Over the last two few decades, companies and financial institutions have been either requested or required to increase reporting on non-financial information – often across environmental, social and governance issues. The primary goal of disclosure frameworks is often to provide improved information for market stakeholders, increase transparency, and permit comparability. Climate change has increasingly been part of disclosure frameworks, often focusing on carbon footprinting or GHG emission reporting of activities and portfolios – or the volume or relative share of “green” or “brown” activities.
As labelling and disclosure of climate and other sustainability information has increased, regulators and countries around the world have begun to develop formal taxonomies of activities that are defined as contributing to or penalising climate objectives – as well as in some cases reporting requirements.

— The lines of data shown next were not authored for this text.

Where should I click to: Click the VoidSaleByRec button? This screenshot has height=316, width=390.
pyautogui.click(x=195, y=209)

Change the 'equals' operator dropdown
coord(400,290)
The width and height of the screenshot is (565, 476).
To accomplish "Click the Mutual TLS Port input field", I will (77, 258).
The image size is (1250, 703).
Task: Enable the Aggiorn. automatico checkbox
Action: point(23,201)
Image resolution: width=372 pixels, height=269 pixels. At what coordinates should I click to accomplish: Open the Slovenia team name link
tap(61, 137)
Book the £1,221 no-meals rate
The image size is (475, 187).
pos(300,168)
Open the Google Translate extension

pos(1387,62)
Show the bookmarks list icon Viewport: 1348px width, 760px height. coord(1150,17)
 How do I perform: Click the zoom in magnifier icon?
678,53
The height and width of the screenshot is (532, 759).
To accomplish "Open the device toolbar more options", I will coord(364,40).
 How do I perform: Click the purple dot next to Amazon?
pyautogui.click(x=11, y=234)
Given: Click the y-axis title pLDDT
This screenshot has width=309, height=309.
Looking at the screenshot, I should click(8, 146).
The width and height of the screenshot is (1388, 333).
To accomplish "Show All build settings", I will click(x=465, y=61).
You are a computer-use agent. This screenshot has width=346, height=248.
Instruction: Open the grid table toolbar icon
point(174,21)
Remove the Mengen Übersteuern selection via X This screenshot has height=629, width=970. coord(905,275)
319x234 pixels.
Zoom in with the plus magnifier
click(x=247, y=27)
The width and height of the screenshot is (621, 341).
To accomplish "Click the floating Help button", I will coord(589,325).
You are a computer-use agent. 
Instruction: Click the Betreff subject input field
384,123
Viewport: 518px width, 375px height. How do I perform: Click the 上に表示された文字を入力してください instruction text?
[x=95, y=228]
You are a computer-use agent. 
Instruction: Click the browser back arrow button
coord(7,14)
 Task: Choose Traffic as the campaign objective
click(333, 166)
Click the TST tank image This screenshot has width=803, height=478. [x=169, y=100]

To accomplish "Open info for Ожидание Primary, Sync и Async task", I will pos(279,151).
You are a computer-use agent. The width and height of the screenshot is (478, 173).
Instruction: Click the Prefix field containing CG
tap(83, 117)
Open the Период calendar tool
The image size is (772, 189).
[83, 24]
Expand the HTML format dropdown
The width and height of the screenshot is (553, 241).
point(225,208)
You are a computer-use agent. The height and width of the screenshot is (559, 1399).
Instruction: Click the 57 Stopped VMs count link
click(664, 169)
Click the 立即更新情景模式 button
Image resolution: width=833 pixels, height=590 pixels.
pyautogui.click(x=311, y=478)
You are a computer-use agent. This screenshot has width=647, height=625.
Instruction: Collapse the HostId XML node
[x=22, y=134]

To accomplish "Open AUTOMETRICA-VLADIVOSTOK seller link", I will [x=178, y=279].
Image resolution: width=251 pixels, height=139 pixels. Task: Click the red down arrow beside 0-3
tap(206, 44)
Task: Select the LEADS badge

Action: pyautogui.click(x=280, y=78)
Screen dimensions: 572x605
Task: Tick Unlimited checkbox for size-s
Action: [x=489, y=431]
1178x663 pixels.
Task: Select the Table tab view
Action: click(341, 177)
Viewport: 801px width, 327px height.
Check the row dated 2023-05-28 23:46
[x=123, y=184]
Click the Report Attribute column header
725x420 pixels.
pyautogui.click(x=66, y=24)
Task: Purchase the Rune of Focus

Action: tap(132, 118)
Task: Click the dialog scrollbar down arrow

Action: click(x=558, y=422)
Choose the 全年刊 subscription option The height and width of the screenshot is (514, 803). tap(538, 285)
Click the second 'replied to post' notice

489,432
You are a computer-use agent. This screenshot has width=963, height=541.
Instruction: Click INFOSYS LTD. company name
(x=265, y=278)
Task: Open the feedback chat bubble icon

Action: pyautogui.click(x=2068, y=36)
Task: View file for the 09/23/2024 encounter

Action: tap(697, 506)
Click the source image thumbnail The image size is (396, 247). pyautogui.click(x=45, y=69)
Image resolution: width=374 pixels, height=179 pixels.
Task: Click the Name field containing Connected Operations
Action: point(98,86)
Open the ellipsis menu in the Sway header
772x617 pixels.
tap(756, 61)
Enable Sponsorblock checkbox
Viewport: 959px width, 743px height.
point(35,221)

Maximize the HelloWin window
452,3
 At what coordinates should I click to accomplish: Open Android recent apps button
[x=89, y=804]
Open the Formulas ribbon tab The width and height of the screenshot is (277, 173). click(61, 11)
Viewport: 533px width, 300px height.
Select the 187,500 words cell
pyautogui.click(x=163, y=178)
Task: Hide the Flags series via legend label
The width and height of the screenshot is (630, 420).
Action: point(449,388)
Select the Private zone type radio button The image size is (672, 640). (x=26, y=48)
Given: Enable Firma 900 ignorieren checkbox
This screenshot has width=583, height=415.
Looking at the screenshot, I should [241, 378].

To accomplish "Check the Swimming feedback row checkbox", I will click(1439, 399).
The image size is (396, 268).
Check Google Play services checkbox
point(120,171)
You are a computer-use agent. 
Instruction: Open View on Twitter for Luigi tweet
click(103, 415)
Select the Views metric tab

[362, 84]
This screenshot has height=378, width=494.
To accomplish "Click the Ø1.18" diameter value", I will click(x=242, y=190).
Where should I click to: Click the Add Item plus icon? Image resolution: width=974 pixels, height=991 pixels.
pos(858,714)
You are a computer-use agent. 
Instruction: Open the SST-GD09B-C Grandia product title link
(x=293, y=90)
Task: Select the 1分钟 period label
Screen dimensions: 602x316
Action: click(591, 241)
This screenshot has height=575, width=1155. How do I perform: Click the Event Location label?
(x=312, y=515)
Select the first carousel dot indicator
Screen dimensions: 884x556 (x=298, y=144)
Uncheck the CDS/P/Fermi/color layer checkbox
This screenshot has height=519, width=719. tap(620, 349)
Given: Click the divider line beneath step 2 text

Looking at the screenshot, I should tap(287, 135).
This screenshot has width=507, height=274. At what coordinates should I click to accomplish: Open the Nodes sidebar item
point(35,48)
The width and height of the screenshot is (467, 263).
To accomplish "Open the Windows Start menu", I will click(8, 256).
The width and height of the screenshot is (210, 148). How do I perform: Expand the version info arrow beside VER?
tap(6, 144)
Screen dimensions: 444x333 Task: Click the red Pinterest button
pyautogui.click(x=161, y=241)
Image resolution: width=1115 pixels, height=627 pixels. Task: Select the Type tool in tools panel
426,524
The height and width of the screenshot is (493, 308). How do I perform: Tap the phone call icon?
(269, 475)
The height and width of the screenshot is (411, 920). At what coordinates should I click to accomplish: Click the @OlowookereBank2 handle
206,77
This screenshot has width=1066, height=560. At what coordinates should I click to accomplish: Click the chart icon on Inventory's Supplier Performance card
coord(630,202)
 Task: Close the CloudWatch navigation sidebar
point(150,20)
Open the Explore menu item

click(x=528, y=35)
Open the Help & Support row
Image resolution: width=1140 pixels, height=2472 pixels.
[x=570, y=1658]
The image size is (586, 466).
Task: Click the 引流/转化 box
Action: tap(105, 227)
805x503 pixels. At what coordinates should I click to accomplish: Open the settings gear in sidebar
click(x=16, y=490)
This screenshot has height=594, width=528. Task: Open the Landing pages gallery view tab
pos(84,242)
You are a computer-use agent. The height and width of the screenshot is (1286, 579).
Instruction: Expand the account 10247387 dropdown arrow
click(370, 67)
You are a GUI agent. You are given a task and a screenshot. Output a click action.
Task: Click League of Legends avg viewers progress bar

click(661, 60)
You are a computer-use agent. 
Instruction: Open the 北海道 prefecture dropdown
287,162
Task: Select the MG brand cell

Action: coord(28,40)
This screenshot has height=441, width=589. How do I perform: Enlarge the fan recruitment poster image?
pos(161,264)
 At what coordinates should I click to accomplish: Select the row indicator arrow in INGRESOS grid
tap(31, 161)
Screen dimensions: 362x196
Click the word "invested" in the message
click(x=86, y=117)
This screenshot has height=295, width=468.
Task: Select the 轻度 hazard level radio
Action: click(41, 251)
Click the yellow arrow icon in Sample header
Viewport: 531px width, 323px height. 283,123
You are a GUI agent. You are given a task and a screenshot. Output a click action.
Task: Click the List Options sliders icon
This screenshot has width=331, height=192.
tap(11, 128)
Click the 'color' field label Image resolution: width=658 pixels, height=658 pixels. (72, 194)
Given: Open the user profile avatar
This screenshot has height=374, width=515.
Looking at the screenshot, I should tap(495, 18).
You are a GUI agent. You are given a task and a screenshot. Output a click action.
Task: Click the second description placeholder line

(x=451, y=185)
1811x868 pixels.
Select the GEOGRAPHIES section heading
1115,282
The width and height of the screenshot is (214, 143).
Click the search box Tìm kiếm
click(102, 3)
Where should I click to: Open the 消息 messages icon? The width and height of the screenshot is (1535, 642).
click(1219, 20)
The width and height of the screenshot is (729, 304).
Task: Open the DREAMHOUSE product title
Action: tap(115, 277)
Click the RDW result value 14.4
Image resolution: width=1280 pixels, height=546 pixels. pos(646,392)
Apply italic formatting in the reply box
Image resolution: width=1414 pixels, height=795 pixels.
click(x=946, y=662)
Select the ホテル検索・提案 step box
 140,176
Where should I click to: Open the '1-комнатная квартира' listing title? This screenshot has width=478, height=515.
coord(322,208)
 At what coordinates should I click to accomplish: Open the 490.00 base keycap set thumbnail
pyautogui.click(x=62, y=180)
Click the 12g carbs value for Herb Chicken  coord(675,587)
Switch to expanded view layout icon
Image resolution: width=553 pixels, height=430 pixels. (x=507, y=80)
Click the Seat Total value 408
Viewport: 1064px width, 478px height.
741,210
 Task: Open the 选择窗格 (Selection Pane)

In 2015, disclosure and reporting of climate-related risks started to become a focus of regulators following the Bank of England public recognition that climate change was a threat to financial stability (Carney, 2015). It was quickly recognized that improved transparency is needed from both financial and non-financial institutions on their exposure to climate-related financial risks as well as their climate actions more broadly.
In response, the G20’s Financial Stability Board mandated the Task-force on Climate-related Financial Disclosures (TCFD) to “develop voluntary, consistent climate-related financial risk disclosures”. These recommendations prescribe the use of forward-looking assessments and disclosures in four different areas: governance, strategy, risk management, and metrics and targets. They have been broadly taken up by voluntary initiatives first and more and more by countries and regulatory bodies.
In 2021, G7 Finance Ministers and Central Bank Governors’ Communiqué supported moving towards mandatory climate-related financial disclosures. This topic is also on the agendas of the Coalition of Finance Ministers for Climate Action, as well as the G20 Sustainable Finance Working Group.
Beyond climate-related financial risk exposure, other types of climate-related metrics aiming to assess the climate performance of institutions have been included in the latest work conducted by the TCFD.
- Central Banks and Supervisors Network for Greening the Financial System (NGFS): This group of Central Banks and Supervisors aims to contribute to the development of environment and climate risk management in the financial sector.
- Coalition of Finance Ministers for Climate Action (CAPE): Finance Ministers of the coalition have developed and signed on to the ‘Helsinki Principles’, a set of six principles that promote national climate action, especially through fiscal policy and the use of public finance.
- Sustainable Banking Network (SBN): this network gathers financial sector regulatory agencies and banking associations from emerging markets committed to advancing sustainable finance in line with international good practice
- EU Sustainable Finance Platform: This platform is an advisory body to the EU Commission. Its main purpose is to advise the European Commission on several tasks and topics related to further developing the EU taxonomy.
- International Financial Reporting Standards (IFRS): The Trustees of the Foundation announced in March 2021 the formation of a working group to accelerate convergence in global sustainability reporting standards
- G20 Sustainable Finance Working Group: This working group is mandated to develop a climate-focused sustainable finance G20 roadmap.
- Task-force on Climate-related Financial Disclosures (TCFD):This task-force was mandated by the G20’s Financial Stability Board to “develop voluntary, consistent climate-related financial risk disclosures”. These recommendations promote disclosures in four different areas: governance, strategy, risk management, and metrics and targets.